- Yesterday, I had this whole, long blog post planned out. I found out a few things over the weekend that really upset me, and I learned there were some people whom I thought I could trust but I couldn't. I was going to write this whole long post about false friends and wondering how you could trust some people, but luckily I decided to sleep on it. The thing is, maybe I'm repressing my feelings, or maybe something else is going on, but I'm not as upset today. I'm still hurt by the whole situation, yes, and I still have a lot to think on, but there are some wonderful people out there in my life, and I can't let a few bad things affect my relationship with those people. So, I'm trying my best to move on and get over it (and learn from it).
- It's amazing how different a run can make you feel. Generally a good run will wake me up and make me alert for the day, but occasionally a good run just leaves me feeling drained.

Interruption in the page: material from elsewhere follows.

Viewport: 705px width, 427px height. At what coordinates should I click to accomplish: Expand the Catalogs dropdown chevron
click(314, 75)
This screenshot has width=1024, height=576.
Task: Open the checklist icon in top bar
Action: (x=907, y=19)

This happens most often if I've pushed too hard, or if I haven't adequately hydrated, or even if I was just too tired going into it, but it's still interesting. Today's run, while fantastic, left me out of it. I could barely function, and all I wanted to do was sleep (to the point where looking at the dogs play made me want to cry because I was so tired). However, I couldn't be happier about the run. I went out even though I wanted to sleep in, and I pushed myself through even though I wanted to stop. At one point, I did listen to my body and slow down (it was either that or vomit), but I didn't just stop, and that's important to me. I don't want every run to be that hard, but it did work out a lot of emotions for me (see above).
- Cody and Lollie had another acupuncture / chiropractic session today. I love seeing how well they do with it. Honestly, though, I need to see the chiropractor too. I did something to my neck on Saturday, and while it's significantly improved today, I'm guessing it would feel a lot better if I just went to the chiropractor.
- Business is great. I can't believe how far we've come in a year, and I can only hope things continue to get better. Business is also keeping both Hans and me extremely busy, and I find that the only thing I want to do in my spare time is sleep. Hopefully, I'll have a chance to do that more soon.
Well, that's pretty much everything that's on my mind. I hope you're all doing well.